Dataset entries
○ ○ ○
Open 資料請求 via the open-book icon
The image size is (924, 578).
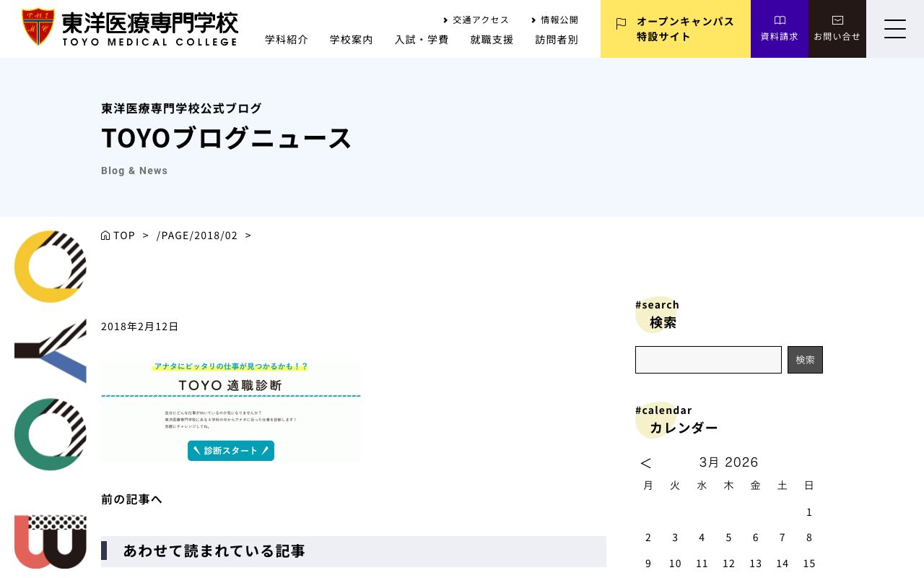point(780,20)
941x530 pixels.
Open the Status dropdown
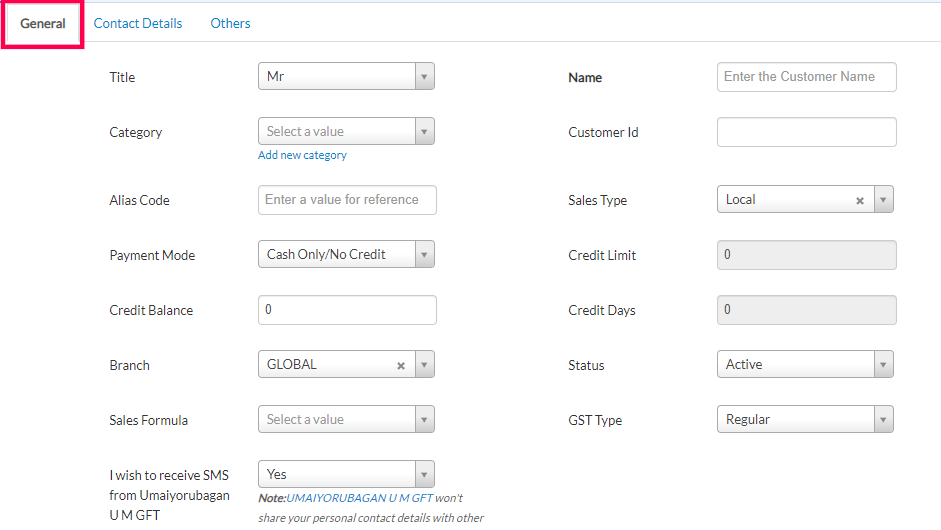click(883, 365)
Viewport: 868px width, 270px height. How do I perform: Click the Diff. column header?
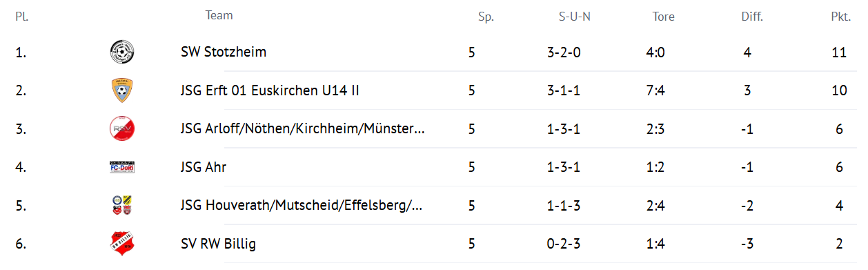pyautogui.click(x=752, y=17)
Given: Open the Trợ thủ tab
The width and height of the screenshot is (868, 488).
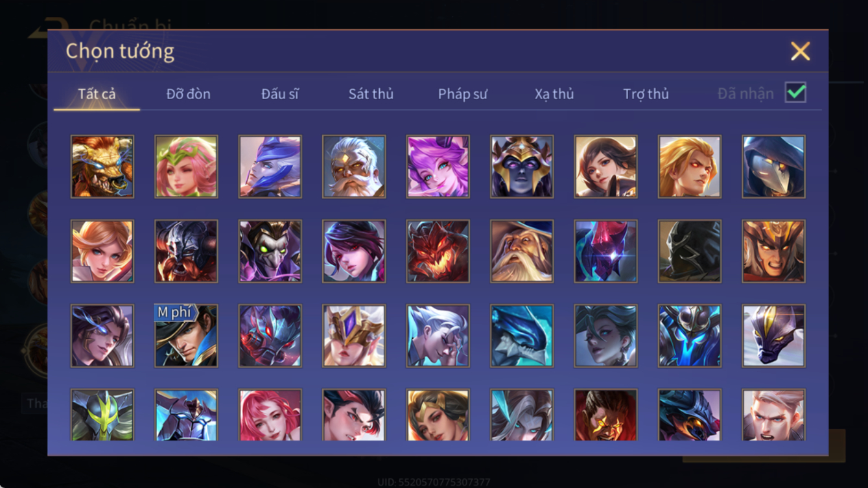Looking at the screenshot, I should (646, 94).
○ ○ ○
Return the records above verbatim, leaving out images.

▶ **RESPONSE**:
Open 資料請求 via the open-book icon
The image size is (924, 578).
point(780,20)
941x530 pixels.
Open the Status dropdown
click(883, 365)
Viewport: 868px width, 270px height. How do I perform: Click the Diff. column header?
pyautogui.click(x=752, y=17)
Given: Open the Trợ thủ tab
The width and height of the screenshot is (868, 488).
Looking at the screenshot, I should (646, 94).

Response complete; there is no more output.